Published on November 10, 2017 |

As part of an overall marketing plan, strategic partnerships can expand your target audience, strengthen your company’s reputation, and scale your business. However, a poorly executed approach with the wrong partner could be devastating to your brand. Take a page from the Sterling-Jets partnership playbook to learn the core elements you should build into your plan and see how the major players in the partnership applied this approach. 

Clarify Objectives

Whether your goal is to enhance offerings, lower costs, or double your customer base, discussing objectives with a potential partner will greatly increase the likelihood for success. The exercise ensures everyone is aligned with well-defined expectations and makes it easier to meet benchmarks for success. 

“A key objective of ours in partnering with the NY Jets was to differentiate ourselves from other financial institutions as the premier regional bank in the Greater New York metro area. Through this partnership, we are able to enhance our business relationships through exclusive game-day experiences and networking opportunities offered through the Jets Partner Alliance.”

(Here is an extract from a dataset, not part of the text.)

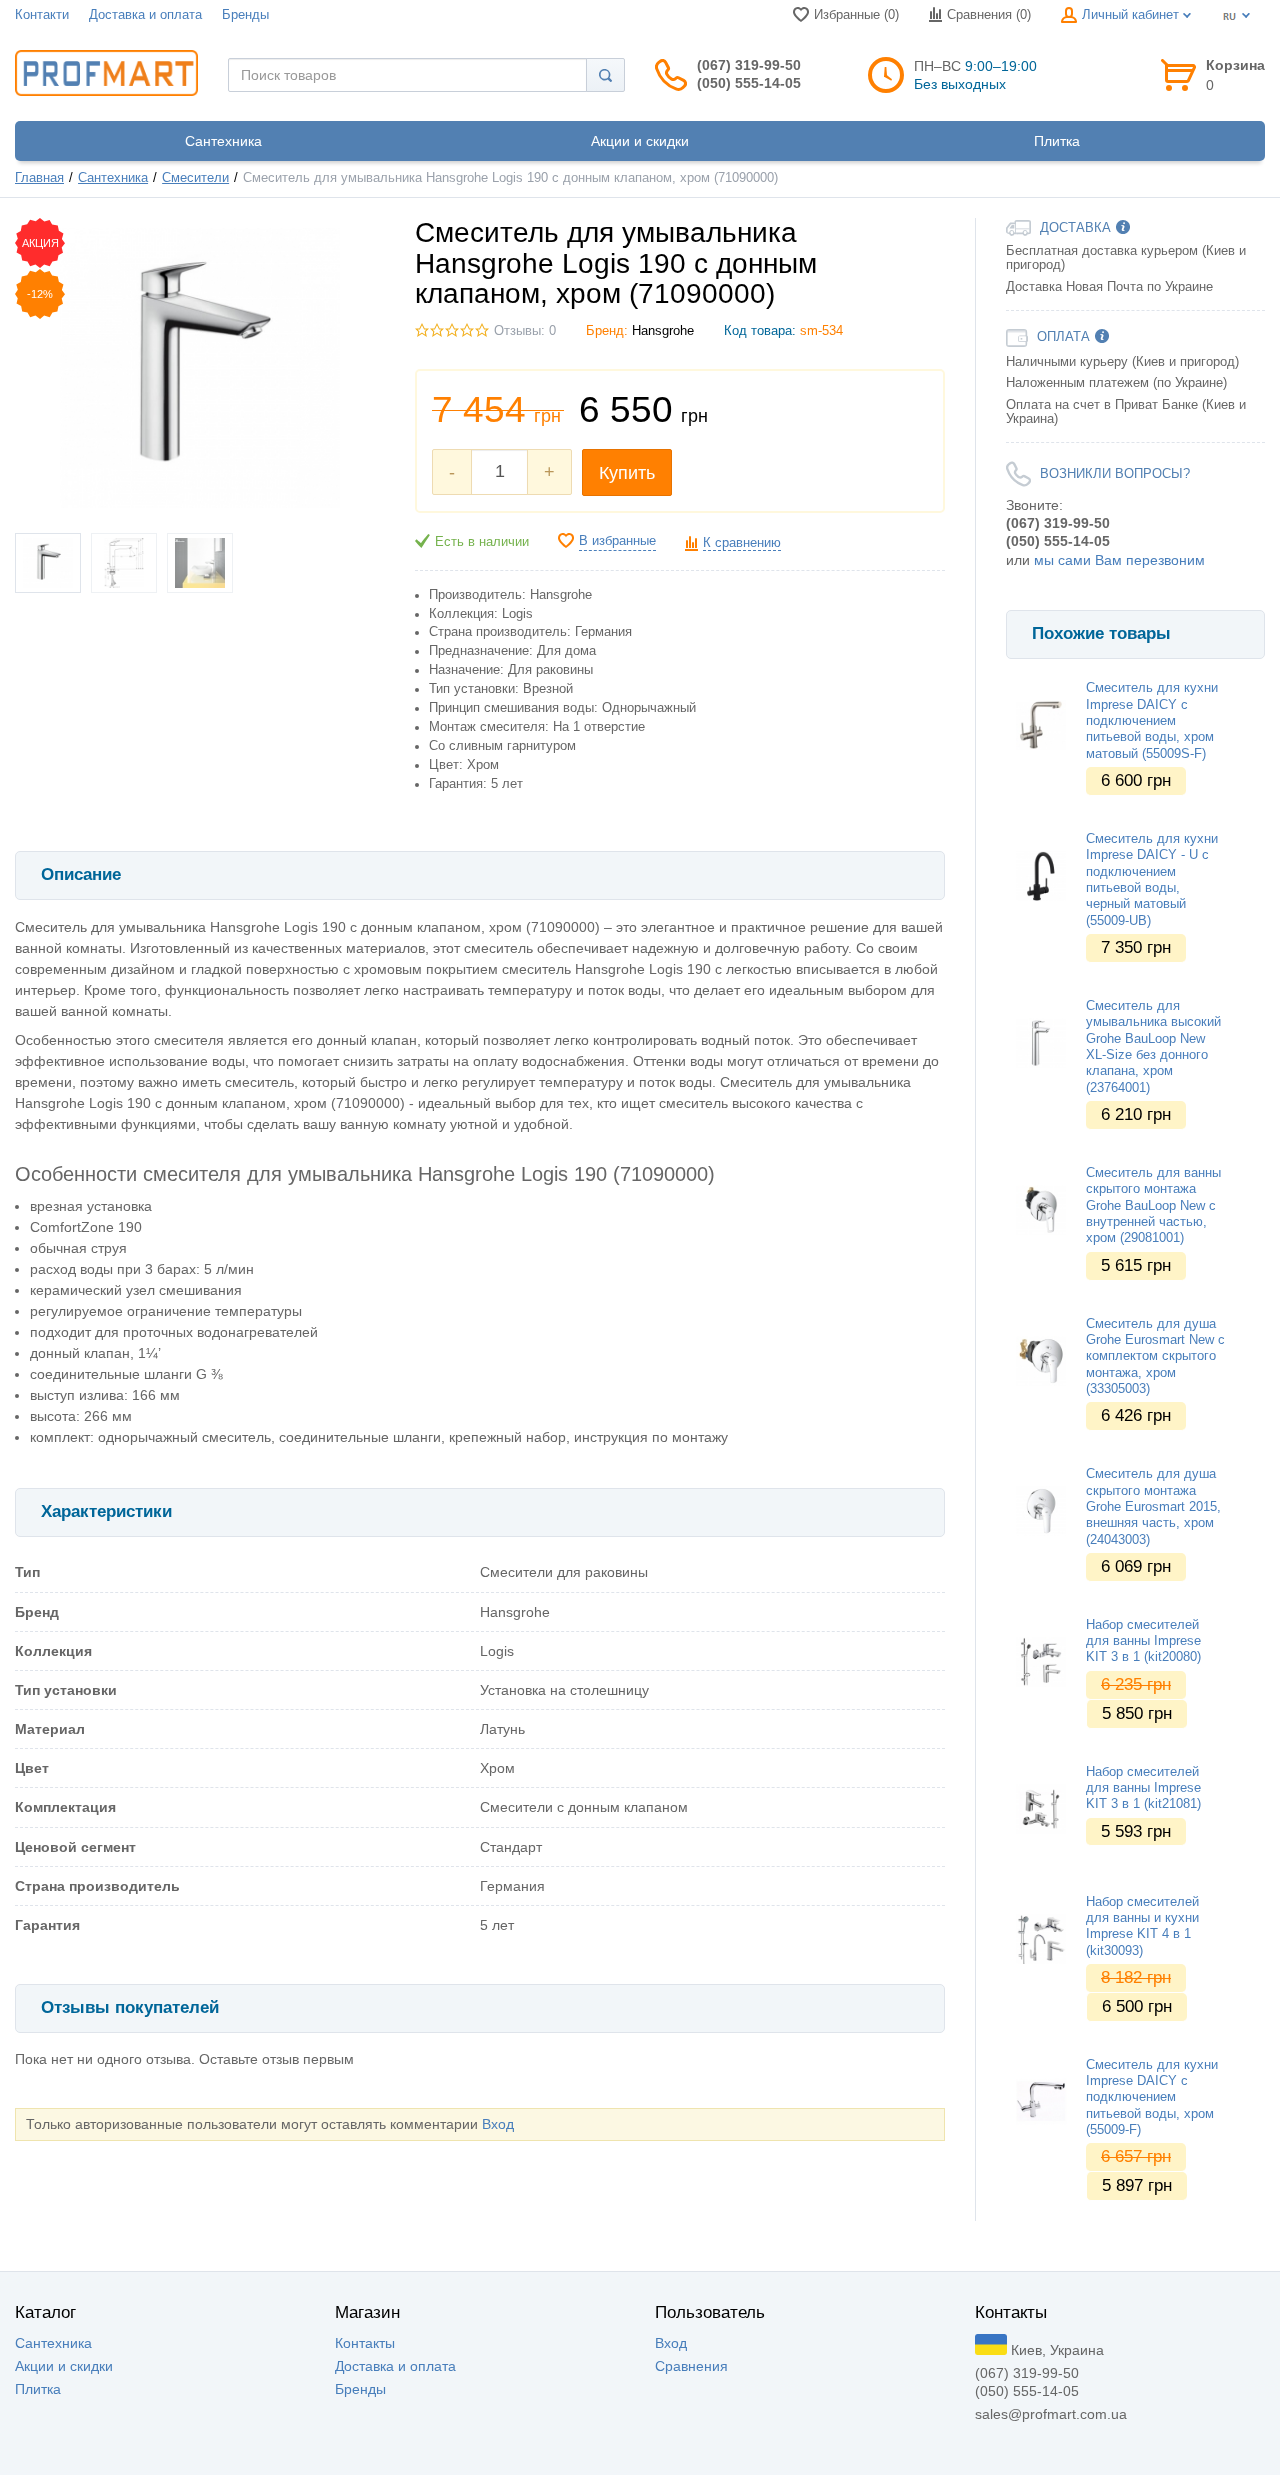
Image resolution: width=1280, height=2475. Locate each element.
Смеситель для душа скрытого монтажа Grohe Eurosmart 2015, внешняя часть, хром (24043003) (1153, 1506)
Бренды (245, 15)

—Ray Guanlao, Team Leader Senior Managing Director, Webster Bank

Establish Mutual Benefit

Working together with your potential partner, define the mutual vision of success to ensure equal benefit. How can each party utilize the strengths of the other? What does each organization bring to the partnership and what core competencies can be shared with the other? 

“Utilizing the strength of the NFL brand and the attractiveness of our stadium and our B2B platform, we offer unique, once-in-a-lifetime experiences to help Sterling with tangible means to effectuate business.” 

—Ian Lasher, SVP Corporate Partnerships, New York Jets

Examine Core Values

Misaligned values may be the single most destructive element to a strategic partnership. Not to be mistaken with image or branding, which can produce some healthy and innovative alliances between vastly different companies, core values are those qualities that define the way your business approaches clients, vendors, finances, and strategy. It is the foundation on which all decisions are made and the glue that holds your
organization together. 

“Sterling’s five core values are High Achievement, Accountability, Initiative, Collaboration, and Integrity. There is no better example of an organization that shares the same values than the Jets Franchise.”

—David Bagatelle, Executive Vice President & President-New York Metro Markets, Webster Bank

Identify Common Audiences

Your ideal strategic partner should have a similar target audience as yours—or one that you would like to capture. Make sure you are in sync with how you view your target audience and how you want them to see you. 

“We look at all our partnerships to make sure there is an authenticity and respect for our fan base. That New York moxie has been a part of the Jets brand since the beginning. We love it when we can align that branding with partners like Sterling.” 

—Seth Rabinowitz, Senior Vice President, Marketing & Fan Engagement, New York Jets

Sponsorship vs. Partnership: What’s the Difference? 

Organizations often mistakenly use sponsorship and partnership interchangeably, but the two terms are quite different. Take a look:

A business sponsorship exists when an organization provides payment (whether financial or in-kind) in exchange for promotional exposure.
This relationship can be highly effective, but tends not to leverage the full power of two companies working together for mutual benefit.

Strategic partnerships are mutually beneficial beyond pay-for-placement advertising and involve companies that collaborate to achieve compatible objectives.